L'imputato proponeva ricorso per cassazione, lamentando l'inosservanza o erronea applicazione dell'art. 61, n. 1, cod. pen., tenuto conto che, alla luce della giurisprudenza di legittimità, non può configurare motivo abietto o futile la gelosia, ancorché collegata ad un abnorme desiderio di vita comune.

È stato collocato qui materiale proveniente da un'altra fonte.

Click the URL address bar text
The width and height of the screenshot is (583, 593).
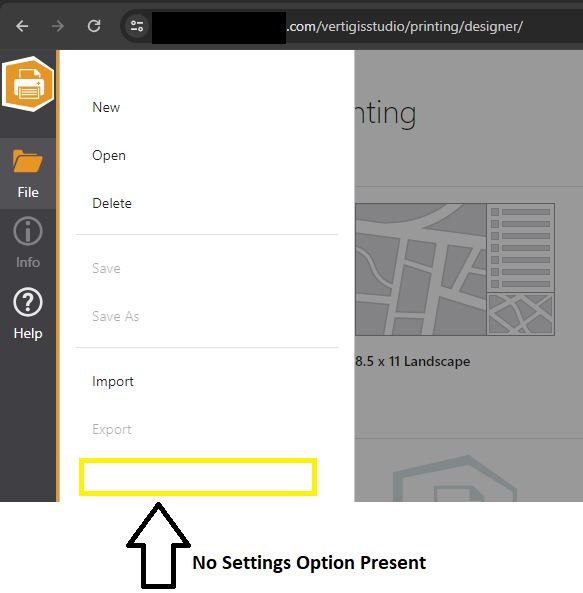405,26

I Giudici di piazza Cavour, come detto hanno rigettato il ricorso. “Questa Corte ha avuto modo di chiarire di recente – si legge nella sentenza - che la gelosia può integrare l'aggravante dei motivi abietti o futili, quando sia connotata non solo dall'abnormità dello stimolo possessivo verso la vittima o un terzo che appaia ad essa legata, ma anche nei casi in cui sia espressione di spirito punitivo, innescato da reazioni emotive aberranti a comportamenti della vittima percepiti dall'agente come atti di insubordinazione (Sez. 1, n. 49673 del 01/10/2019, P, Rv. 27808202; Sez. 5, n. 44319 del 21/05/2019, M, Rv. 27696201). Proprio quest'ultima decisione, superando sfumature linguistiche che hanno accompagnato in passato, nella giurisprudenza di questa Corte, un non esplicito superamento di posizioni ormai lontane dalla coscienza collettiva, sottolinea espressamente - e in termini condivisi dal Collegio - la centralità del principio di autodeterminazione delle persone, correlato al fondamentale valore della dignità umana, che vale a giustificare la connotazione in termini di maggiore gravità delle condotte violente che trovino il loro movente nel senso di appartenenza nutrito dall'imputato nei confronti dell'individuo con il quale ha condiviso una relazione sentimentale.”.